# Brief:
Search the material for "Task" and show all lines that contain it.

# Records supplied:
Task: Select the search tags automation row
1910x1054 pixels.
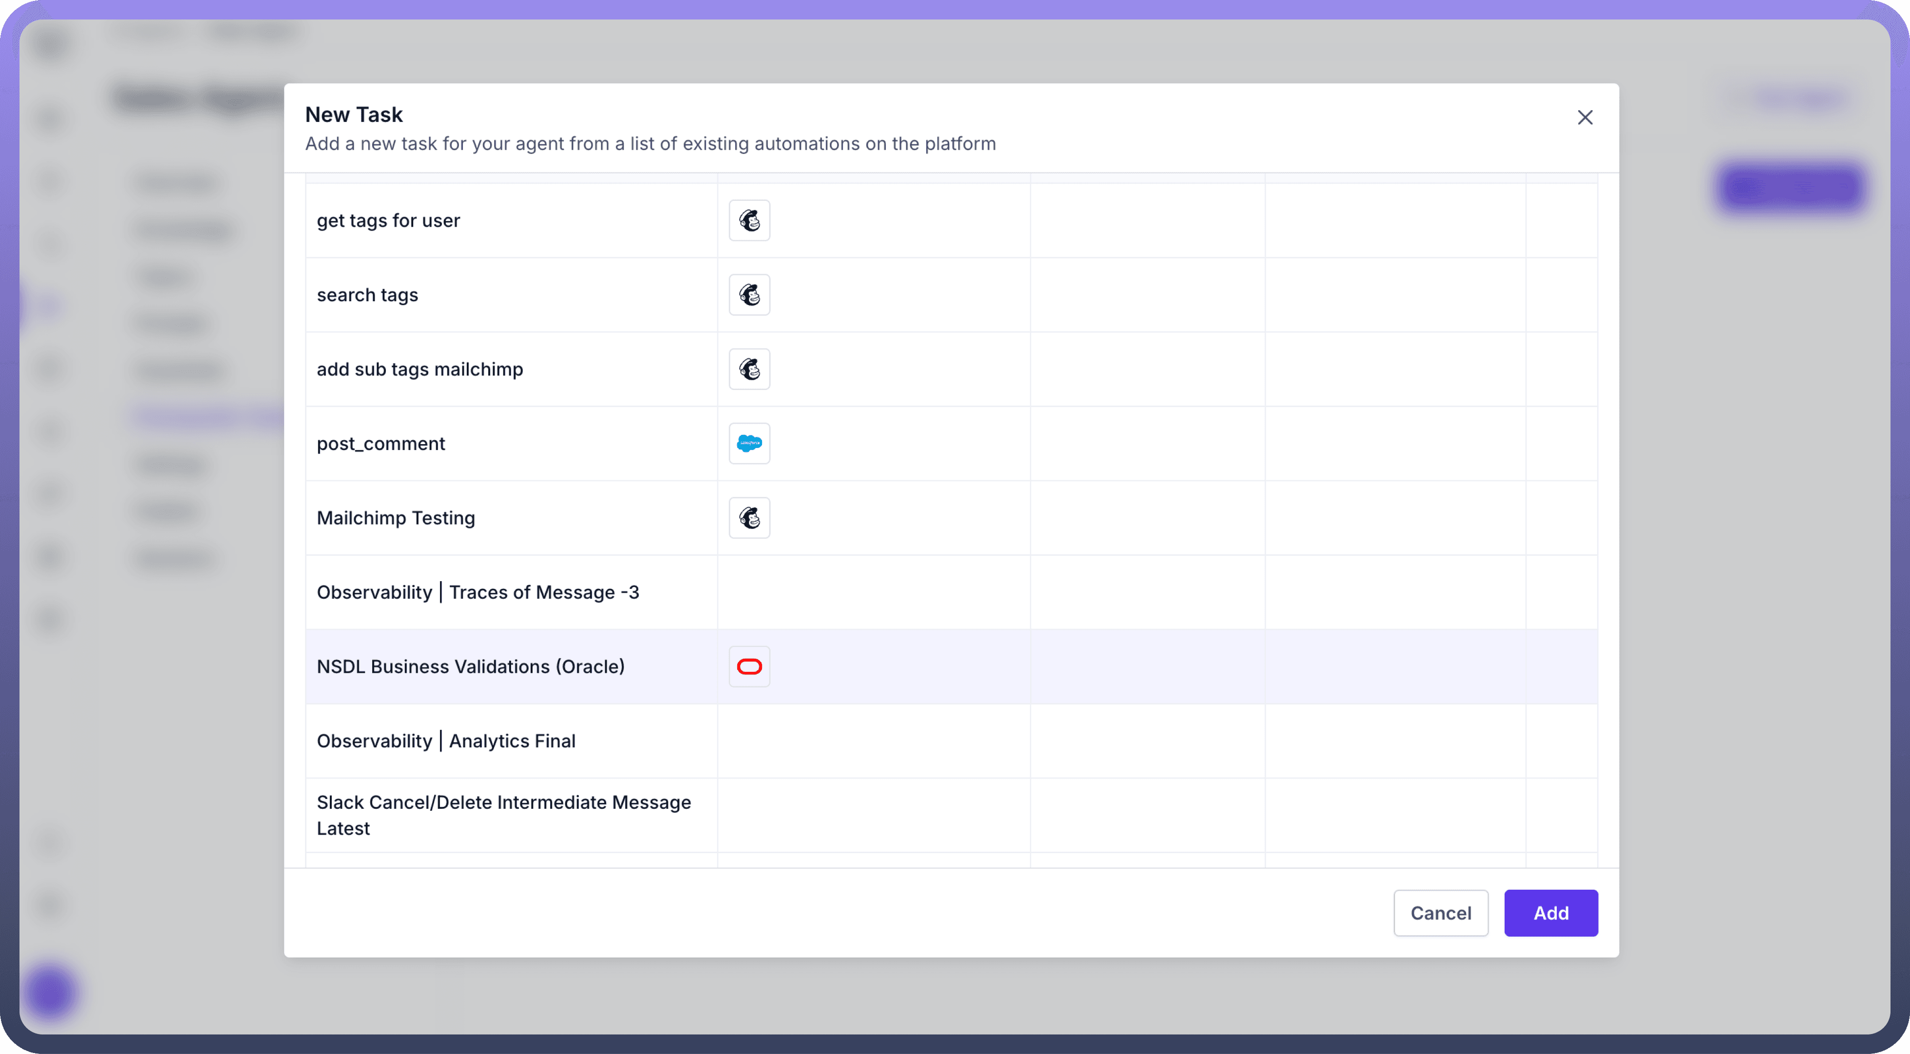Action: click(367, 294)
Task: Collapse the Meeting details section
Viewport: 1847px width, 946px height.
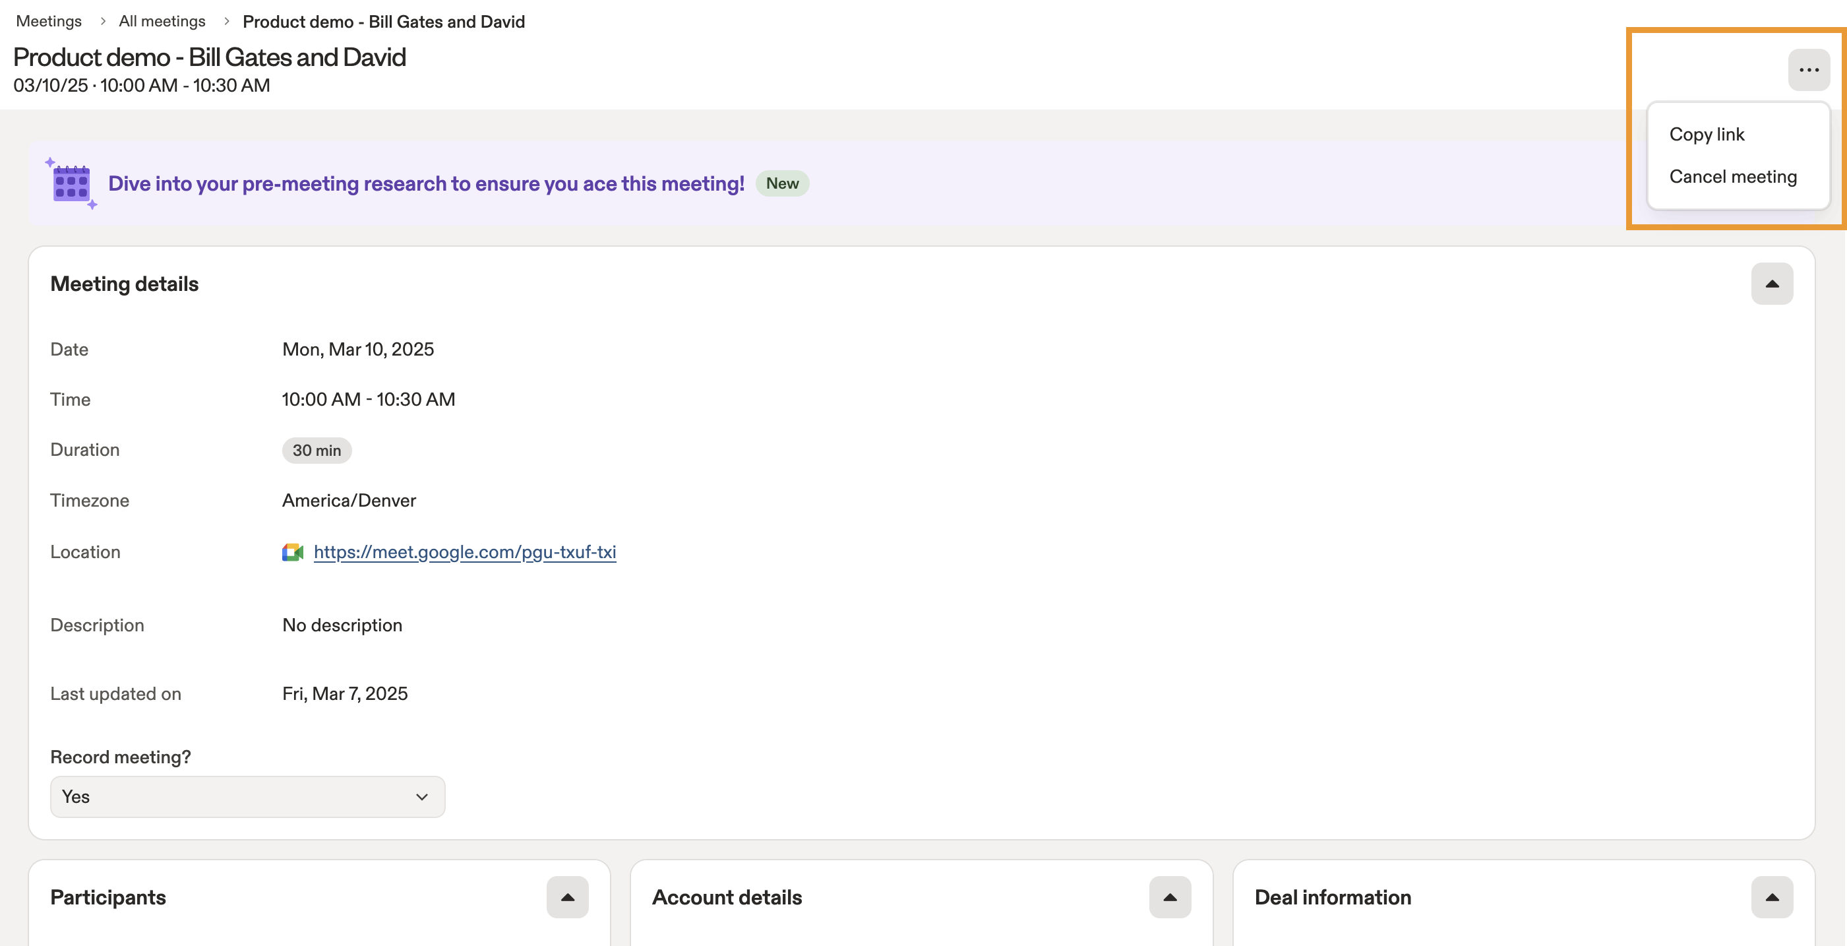Action: 1772,284
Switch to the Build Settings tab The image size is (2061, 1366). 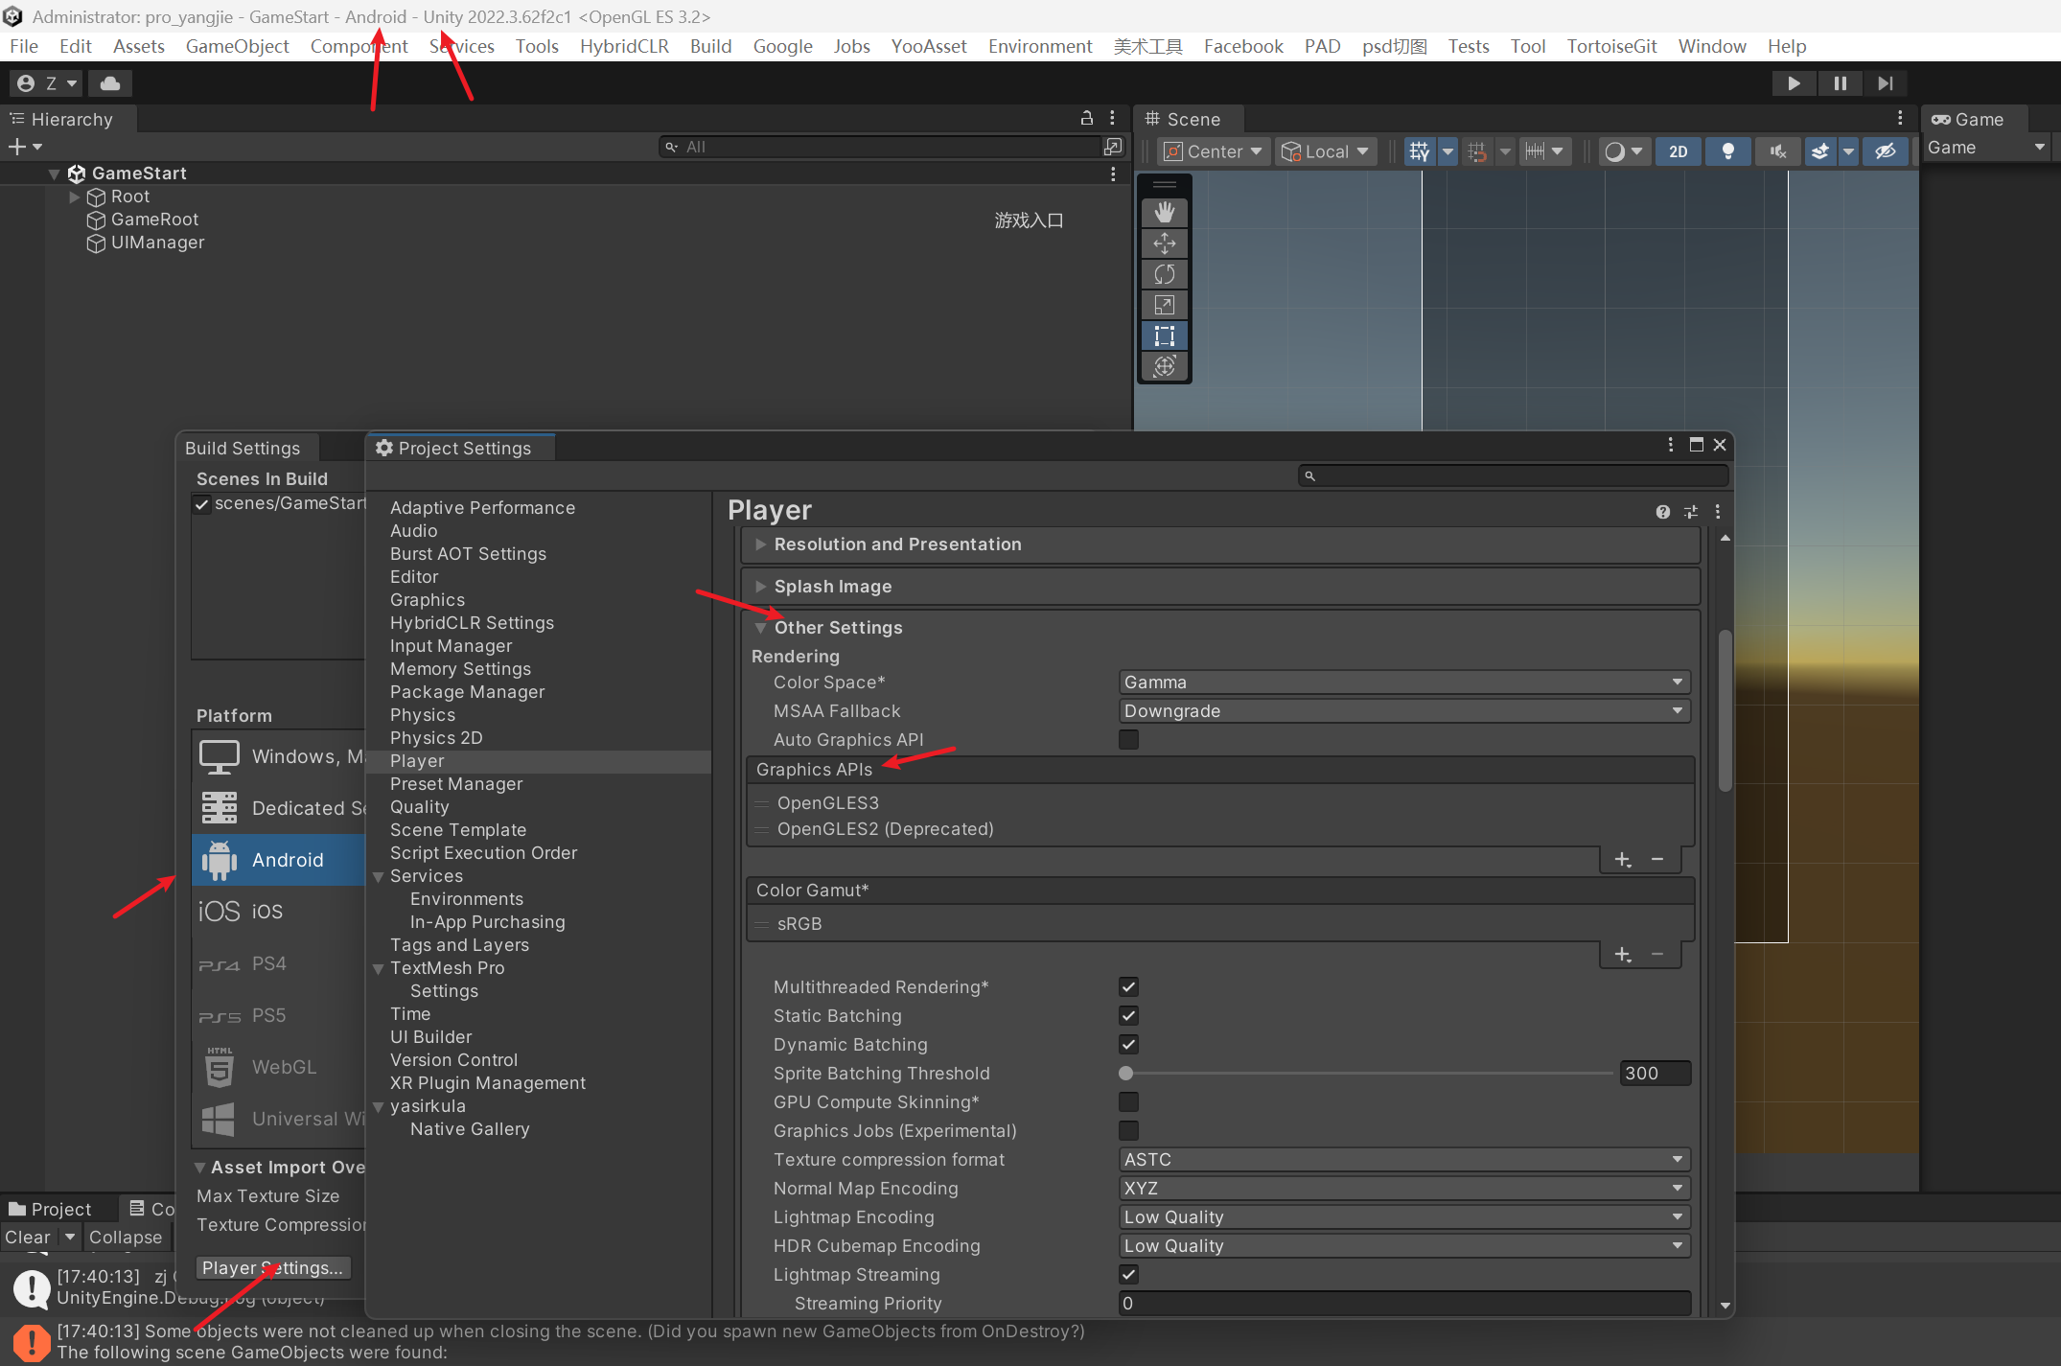[243, 448]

# Response for this exercise:
Task: Select the search tags automation row
Task: Collapse the Meeting details section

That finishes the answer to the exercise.